Preoperative Preparation
In this section the reconstructive surgeon should consider three factors: the patient, the wound, and the leg.
Assess the patient regarding fitness for surgery, age (posterior artery perforator flaps can be used with any age), and sex (one has to bear in mind the resulting donor site morbidity, especially in young female patients). Assess other medical conditions, i.e., diabetes mellitus, arteriosclerosis, and conditions such as pyoderma gangrenosum. Take the necessary steps to optimize the patient’s medical condition prior to surgery.
The wound should be assessed as to whether it is clean with healthy granulation tissue and for the presence of infection, while exposure of underlying structures such as bone and tendons should also be assessed. The extent of disease process or traumatized field surrounding the wound should be assessed. An absolute contraindication to a perforator flap is a degloving injury, as generally, the perforators are severed. Relative contraindications include patients who are obese, diabetic, chronic smokers, and sufferers of pyoderma gangrenosum.
The vascularity of the leg should be assessed before the operation by the presence of peripheral pulsations of the three major vessels of the leg. An arteriogram is helpful but not essential. In approximately 6% of patients, the posterior tibial artery is weak or absent.

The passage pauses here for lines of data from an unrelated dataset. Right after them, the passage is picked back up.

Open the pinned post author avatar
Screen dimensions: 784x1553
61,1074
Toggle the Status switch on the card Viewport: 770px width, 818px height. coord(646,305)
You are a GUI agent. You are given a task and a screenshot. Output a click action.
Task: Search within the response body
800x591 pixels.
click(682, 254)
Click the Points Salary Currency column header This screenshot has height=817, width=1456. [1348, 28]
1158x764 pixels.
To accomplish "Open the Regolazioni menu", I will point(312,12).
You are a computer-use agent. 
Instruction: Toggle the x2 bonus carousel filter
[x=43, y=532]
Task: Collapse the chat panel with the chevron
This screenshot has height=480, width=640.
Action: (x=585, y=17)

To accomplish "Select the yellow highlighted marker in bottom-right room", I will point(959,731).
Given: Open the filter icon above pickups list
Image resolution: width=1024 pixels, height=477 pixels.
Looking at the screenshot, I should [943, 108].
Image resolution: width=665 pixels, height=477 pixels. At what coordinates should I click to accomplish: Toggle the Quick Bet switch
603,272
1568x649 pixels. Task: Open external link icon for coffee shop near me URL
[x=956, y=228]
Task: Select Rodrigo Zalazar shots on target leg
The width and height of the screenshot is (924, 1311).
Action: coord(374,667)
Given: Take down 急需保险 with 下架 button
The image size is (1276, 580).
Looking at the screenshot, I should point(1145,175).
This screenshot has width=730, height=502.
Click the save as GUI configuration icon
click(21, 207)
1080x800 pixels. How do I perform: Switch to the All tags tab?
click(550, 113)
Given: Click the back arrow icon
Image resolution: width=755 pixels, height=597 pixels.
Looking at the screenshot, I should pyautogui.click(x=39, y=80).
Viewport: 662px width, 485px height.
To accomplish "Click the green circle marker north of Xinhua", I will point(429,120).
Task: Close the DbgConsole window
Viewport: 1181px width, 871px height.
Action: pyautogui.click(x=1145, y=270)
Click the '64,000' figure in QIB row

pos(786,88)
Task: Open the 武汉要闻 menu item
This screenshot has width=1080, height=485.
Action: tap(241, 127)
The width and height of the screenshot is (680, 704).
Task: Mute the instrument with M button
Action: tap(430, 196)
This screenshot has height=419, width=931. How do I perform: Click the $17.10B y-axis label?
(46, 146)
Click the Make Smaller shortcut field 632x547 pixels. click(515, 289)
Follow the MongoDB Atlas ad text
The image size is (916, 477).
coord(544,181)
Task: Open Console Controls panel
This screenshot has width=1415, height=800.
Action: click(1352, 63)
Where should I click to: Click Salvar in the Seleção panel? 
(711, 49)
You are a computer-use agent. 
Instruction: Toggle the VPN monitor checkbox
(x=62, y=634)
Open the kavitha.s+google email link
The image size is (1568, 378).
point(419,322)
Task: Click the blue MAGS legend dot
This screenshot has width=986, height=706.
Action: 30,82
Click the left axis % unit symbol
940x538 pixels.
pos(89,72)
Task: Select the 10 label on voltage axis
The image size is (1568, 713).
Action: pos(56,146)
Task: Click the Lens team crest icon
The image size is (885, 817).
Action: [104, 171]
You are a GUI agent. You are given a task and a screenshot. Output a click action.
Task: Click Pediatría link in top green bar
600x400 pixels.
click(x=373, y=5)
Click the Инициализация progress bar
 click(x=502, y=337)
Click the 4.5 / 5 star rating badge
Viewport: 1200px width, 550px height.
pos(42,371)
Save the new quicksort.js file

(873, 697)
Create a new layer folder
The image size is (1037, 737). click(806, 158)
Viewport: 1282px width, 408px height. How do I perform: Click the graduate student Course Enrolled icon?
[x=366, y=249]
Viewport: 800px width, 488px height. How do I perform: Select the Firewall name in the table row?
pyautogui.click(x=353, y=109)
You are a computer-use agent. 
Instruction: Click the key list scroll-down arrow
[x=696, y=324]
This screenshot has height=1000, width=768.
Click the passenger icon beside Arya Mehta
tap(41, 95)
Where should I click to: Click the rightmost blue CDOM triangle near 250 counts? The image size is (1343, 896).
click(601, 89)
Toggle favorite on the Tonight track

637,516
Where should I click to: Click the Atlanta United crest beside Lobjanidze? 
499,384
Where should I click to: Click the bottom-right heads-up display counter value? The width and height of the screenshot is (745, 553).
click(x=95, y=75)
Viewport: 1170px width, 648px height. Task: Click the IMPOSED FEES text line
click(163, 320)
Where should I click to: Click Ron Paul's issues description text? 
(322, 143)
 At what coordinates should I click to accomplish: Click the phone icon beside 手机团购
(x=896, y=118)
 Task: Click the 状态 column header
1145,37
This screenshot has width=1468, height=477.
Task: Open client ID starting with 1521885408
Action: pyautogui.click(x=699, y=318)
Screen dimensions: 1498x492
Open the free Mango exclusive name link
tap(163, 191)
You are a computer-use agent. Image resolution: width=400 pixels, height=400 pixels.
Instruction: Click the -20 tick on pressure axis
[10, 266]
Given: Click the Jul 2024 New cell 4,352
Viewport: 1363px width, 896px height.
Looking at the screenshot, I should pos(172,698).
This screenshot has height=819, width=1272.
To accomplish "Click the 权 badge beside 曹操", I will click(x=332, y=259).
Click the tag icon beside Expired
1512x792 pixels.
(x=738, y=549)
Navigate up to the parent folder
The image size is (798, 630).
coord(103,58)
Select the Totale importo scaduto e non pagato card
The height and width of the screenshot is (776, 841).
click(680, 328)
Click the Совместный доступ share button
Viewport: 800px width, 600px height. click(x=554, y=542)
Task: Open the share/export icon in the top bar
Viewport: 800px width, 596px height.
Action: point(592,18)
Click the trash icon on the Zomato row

Before the operation, the leg is shaved and cleaned with antiseptic solution. Prophylaxis against deep vein thrombosis is given perioperatively.
Flap Design
Anatomic Landmarks ( Figs 61.2 , 61.3 )
The donor area of the posterior tibial artery perforators extends anteriorly to the anterior border of the tibia and posteriorly to the midline of the posterior aspect of the leg. All the perforators of the posterior tibial artery perforate the deep fascia in a longitudinal line from the tibial tuberosity superiorly to the medial malleolus inferiorly.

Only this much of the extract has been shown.